A uma semana da abertura oficial do Boa Vista Junina 2015, as quadrilhas juninas que vão participar do evento estiveram na manhã desse sábado, 6, em um Congresso Técnico onde apresentaram a um grupo de jurados uma mostra do que será feito oficialmente no tablado. O encontro, que ocorreu no Centro Empresarial Ideias e Negócios, foi marcado pela alegria dos grupos, que não escondem a expectativa de festejarem o maior arraial da Amazônia.
Bem antes do início das audições, todas as quadrilhas já se encontravam no local, preparando os últimos detalhes para as apresentações individuais. Cada grupo escolheu uma forma diferente de iniciar as apresentações. Algumas entraram no auditório entoando sua canção-tema. No total, participam do Boa Vista Junina 24 quadrilhas, sendo 12 do grupo de acesso e 12 do especial.

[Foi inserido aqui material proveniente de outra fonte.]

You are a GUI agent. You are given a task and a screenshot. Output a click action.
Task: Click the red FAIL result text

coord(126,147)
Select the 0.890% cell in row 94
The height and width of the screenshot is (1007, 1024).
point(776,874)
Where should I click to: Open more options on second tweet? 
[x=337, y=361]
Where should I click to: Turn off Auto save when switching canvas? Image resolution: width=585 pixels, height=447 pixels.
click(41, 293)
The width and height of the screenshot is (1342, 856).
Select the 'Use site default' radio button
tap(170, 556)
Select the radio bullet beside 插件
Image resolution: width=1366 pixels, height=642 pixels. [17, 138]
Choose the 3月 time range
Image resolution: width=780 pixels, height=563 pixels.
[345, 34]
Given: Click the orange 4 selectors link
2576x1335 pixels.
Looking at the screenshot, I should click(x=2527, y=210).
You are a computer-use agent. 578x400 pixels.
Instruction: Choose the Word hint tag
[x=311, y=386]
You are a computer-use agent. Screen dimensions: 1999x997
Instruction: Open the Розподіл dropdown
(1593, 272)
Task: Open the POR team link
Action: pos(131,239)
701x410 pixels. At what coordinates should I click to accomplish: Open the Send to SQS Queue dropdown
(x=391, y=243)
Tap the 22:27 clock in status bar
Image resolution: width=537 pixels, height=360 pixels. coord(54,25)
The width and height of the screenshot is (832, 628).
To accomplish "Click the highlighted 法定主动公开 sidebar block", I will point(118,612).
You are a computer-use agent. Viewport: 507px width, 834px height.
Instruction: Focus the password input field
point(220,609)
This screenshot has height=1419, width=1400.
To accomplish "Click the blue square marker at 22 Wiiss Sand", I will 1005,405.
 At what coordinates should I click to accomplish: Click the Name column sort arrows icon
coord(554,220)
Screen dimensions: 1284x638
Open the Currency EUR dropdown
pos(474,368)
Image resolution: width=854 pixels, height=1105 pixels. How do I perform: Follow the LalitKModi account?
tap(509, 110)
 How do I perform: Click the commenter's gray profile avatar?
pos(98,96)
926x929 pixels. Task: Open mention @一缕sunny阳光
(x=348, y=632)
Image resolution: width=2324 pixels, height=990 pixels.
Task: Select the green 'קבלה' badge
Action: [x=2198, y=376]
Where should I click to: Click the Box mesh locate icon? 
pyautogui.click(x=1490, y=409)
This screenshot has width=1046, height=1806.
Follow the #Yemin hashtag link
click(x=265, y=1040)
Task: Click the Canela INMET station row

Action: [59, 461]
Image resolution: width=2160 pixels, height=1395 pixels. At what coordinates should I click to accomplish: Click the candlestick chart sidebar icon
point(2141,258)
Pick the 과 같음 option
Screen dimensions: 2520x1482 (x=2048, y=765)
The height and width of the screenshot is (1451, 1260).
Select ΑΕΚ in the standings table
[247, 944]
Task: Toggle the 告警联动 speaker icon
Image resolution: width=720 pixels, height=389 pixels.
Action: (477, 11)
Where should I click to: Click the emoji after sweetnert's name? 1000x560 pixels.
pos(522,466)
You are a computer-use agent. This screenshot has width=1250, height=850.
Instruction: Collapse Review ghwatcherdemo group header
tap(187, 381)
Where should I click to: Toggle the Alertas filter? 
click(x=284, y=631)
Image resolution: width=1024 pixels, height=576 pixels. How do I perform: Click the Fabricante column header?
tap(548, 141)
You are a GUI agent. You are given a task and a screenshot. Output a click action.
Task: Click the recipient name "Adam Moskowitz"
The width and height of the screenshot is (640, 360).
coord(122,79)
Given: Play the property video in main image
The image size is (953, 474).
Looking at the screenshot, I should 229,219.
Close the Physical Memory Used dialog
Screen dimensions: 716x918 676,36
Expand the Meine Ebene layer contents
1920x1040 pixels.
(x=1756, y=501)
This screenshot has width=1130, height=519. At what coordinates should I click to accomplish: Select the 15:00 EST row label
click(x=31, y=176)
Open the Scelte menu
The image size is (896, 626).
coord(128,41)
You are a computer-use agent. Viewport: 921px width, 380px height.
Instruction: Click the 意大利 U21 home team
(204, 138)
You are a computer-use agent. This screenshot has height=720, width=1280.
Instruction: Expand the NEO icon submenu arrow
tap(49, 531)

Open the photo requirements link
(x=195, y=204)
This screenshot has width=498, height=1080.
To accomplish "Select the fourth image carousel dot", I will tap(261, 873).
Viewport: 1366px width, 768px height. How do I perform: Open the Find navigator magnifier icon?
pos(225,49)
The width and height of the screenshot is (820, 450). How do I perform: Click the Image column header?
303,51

Com uso de recursos audiovisuais, os representantes das agremiações contaram um pouco da história de seus grupos, a escolha dos temas, apresentaram fotografias de edições passadas do arraial e, em seguida, ouviram as palavras dos jurados, que fizeram várias perguntas às quadrilhas.
De acordo com Chiquinho Santos, diretor executivo do concurso de Quadrilhas da Fundação de Educação, Turismo, Esporte e Cultura (Fetec), esta foi uma oportunidade para que a banca julgadora pudesse conhecer mais a respeito dos grupos juninos.
“Este congresso técnico é uma inovação feita pela Prefeitura de Boa Vista. O que ocorre por aí à fora é que o julgador, enquanto ocorre a apresentação, busca informações da quadrilha em questão e deixa passar muita coisa do desempenho delas. Nós fazemos este encontro prévio, para que cada grupo apresente os principais pontos de sua apresentação e assim, a avaliação dos jurados será otimizada”, explicou.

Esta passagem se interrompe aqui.